# AIM OF THE TASK
Using the entries below, copy out all lines where "dropdown" is found.

# DATA EXTRACTS
•••••
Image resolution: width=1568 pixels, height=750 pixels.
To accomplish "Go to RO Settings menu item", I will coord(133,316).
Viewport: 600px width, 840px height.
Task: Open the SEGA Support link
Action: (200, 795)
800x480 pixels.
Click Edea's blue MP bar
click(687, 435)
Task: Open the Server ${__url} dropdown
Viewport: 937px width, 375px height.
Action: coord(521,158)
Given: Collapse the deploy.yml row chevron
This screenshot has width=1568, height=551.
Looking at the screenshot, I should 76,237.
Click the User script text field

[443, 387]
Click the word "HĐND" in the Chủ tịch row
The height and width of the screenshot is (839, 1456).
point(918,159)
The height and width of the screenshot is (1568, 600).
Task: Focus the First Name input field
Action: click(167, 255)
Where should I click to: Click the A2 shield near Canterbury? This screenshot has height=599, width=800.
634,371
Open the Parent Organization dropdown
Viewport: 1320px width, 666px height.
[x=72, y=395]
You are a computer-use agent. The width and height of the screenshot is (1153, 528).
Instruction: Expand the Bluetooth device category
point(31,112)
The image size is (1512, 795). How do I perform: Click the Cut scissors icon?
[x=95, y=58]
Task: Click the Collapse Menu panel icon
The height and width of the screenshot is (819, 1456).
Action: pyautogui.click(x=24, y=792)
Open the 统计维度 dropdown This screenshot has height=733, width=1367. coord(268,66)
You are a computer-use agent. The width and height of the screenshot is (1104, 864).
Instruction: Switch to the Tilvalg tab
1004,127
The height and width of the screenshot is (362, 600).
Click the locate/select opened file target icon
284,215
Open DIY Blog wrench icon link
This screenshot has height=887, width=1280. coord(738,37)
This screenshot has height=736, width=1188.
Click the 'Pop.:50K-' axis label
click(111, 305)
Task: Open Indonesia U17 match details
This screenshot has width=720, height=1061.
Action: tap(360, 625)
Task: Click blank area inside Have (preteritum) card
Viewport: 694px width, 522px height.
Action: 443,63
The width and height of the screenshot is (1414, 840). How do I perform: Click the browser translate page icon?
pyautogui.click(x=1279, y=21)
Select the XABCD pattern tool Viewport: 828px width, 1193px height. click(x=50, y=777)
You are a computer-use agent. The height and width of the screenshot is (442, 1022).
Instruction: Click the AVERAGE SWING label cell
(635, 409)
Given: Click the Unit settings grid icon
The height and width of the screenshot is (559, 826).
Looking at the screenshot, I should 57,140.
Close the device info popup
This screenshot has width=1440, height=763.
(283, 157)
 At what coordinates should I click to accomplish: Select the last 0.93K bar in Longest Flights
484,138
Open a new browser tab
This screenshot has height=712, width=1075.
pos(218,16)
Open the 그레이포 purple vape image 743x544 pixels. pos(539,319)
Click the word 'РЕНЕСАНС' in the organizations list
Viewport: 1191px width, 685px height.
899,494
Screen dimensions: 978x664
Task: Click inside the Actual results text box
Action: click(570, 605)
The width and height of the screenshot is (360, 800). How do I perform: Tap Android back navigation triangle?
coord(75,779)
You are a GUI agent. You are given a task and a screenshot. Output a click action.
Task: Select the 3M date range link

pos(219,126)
•••••
# EXERCISE OUTPUT
Task: Open the Server ${__url} dropdown
Open the Parent Organization dropdown
Open the 统计维度 dropdown This screenshot has height=733, width=1367. coord(268,66)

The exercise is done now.